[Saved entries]
———

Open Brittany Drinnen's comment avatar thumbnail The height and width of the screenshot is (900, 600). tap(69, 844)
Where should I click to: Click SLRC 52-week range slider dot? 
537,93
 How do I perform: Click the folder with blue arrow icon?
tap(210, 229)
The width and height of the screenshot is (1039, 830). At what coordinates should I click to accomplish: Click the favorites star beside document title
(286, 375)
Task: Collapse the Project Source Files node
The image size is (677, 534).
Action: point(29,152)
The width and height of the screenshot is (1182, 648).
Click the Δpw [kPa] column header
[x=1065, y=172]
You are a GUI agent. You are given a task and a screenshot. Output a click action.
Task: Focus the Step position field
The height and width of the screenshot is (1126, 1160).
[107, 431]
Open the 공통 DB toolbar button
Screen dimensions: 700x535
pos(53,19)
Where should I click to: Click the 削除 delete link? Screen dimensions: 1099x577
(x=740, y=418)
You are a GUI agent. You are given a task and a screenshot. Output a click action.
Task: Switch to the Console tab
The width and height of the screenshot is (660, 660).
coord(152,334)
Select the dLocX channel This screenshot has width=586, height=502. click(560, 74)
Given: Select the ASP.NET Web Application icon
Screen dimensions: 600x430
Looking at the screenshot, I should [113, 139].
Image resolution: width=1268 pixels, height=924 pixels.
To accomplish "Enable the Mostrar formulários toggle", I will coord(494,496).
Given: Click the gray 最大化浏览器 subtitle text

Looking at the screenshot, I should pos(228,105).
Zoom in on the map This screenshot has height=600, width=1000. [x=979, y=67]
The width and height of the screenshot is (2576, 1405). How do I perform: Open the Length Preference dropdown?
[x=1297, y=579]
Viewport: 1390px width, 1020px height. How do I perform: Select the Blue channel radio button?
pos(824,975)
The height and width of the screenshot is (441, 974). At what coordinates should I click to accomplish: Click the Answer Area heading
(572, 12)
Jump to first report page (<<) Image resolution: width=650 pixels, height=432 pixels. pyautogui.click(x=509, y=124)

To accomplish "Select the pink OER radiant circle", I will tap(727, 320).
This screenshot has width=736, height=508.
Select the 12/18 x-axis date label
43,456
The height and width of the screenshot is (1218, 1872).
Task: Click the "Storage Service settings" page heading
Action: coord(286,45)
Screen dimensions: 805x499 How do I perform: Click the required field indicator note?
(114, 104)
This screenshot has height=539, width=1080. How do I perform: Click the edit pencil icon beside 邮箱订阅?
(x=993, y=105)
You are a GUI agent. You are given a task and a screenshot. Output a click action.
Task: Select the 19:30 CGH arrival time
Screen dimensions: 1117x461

———

* _TASK INSTRUCTIONS_: For every line of the data above that contains "will", copy that line.

* _ANSWER SECTION_:
To accomplish "Enable the Mostrar formulários toggle", I will coord(494,496).
To accomplish "Select the pink OER radiant circle", I will tap(727, 320).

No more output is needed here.